Your very lives are a letter that anyone can read by just looking at you. Christ Himself wrote it–not with ink, but with God’s living Spirit; not chiseled into stone, but carved into human lives–and we publish it. (II Corinthians 3:2-3 THE MESSAGE)
God wants others to read you and me like a book. Like a letter from Him to them.
For that, we need to be transparent. And legible. And available.
The object is not that they would learn something about you and me, although they will do that. The purpose is that in reading us, outsiders will come to some positive conclusions about the Lord who redeemed us and who governs our lives.
C. S. Lewis believed that if only 10 percent of the world’s population had holiness (that is, lived Christlike lives), the rest of the people would be converted quickly.
Who needs a letter from you today? I consistently challenge pastors and staff ministers to write short personal (i.e., hand-written) letters to people. Yours may be the only thing in their mailbox today, and I can almost guarantee you they will keep it nearby a long time.
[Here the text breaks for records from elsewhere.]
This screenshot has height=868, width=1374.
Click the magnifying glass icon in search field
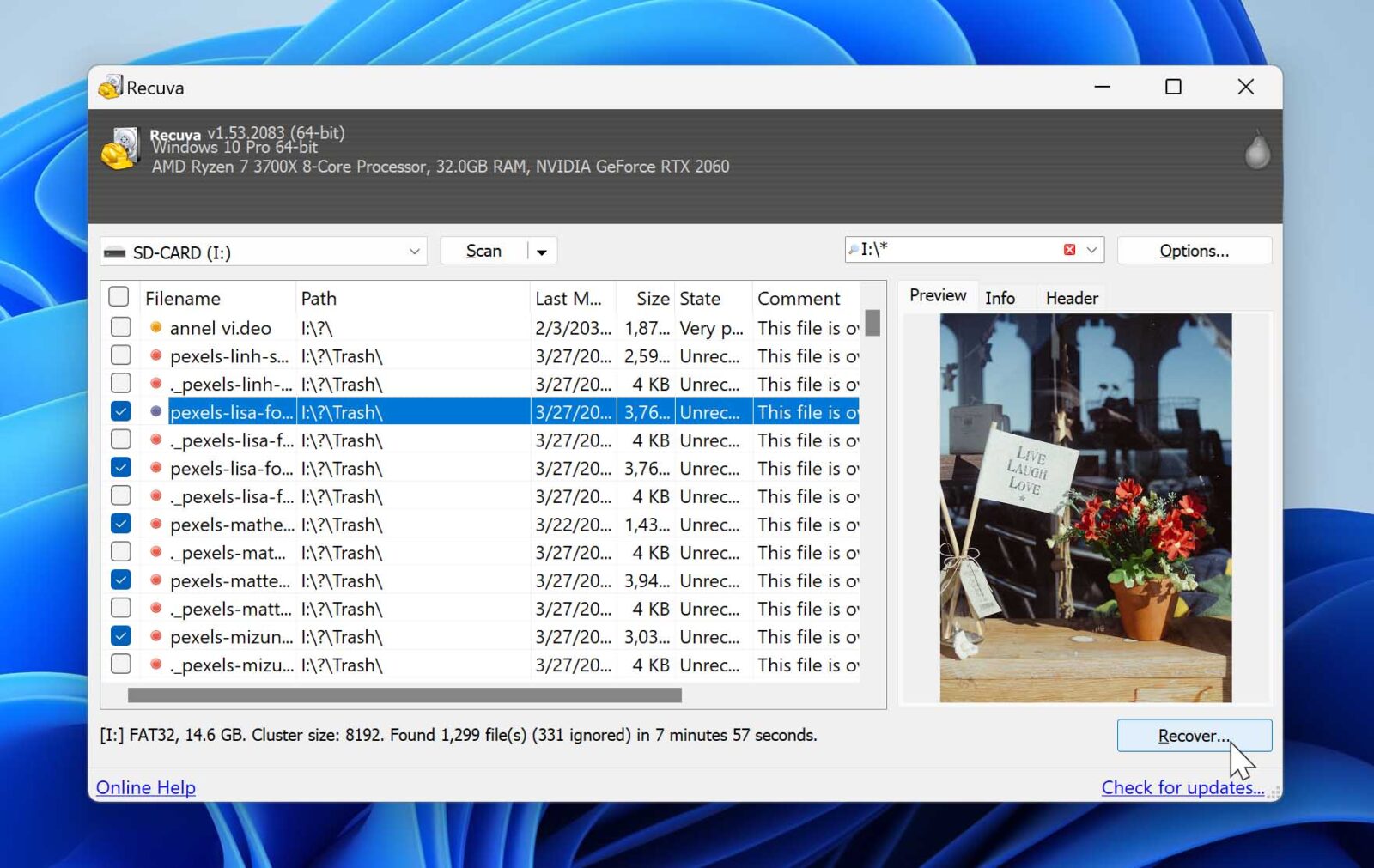854,249
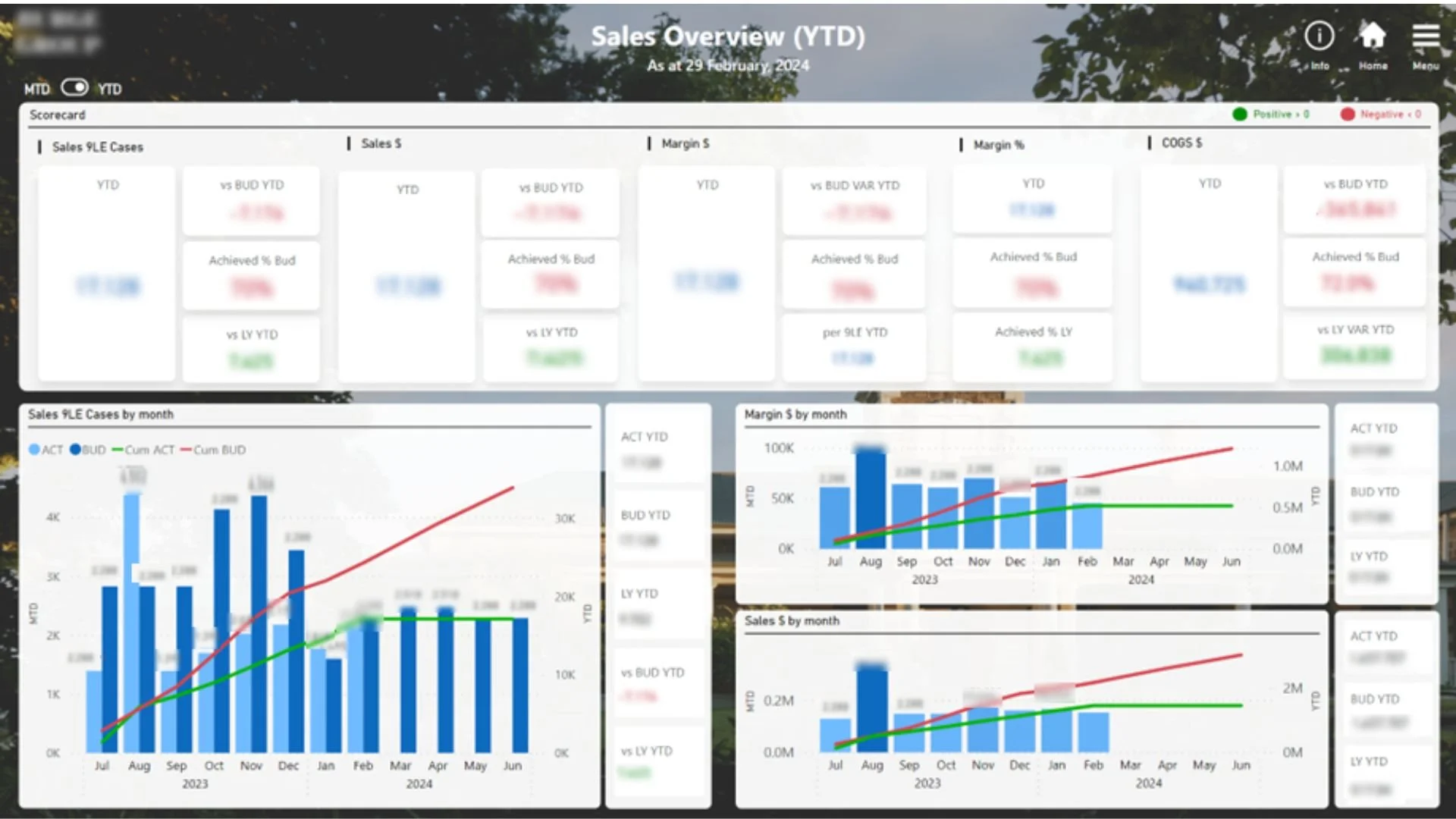The width and height of the screenshot is (1456, 819).
Task: Click the Info circle icon
Action: (x=1319, y=36)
You are right. Letters are a personal part of us that we share with others, and who doesn’t like to get mail? When I was growing up, we couldn’t wait to go out to the mailbox, anticipating the possible letters that may arrive. I saw a documentary about Arnold Palmer stating that he wrote a letter to every person who wrote him plus he wrote several letters each week to tournament winners. He wrote thousands in his lifetime. He did it out of respect for and to encourage others.
I am truly encouraged by this testimony on letter writing and endeavor to be also seen as a letter from God to those around me ultimately drawing them to him.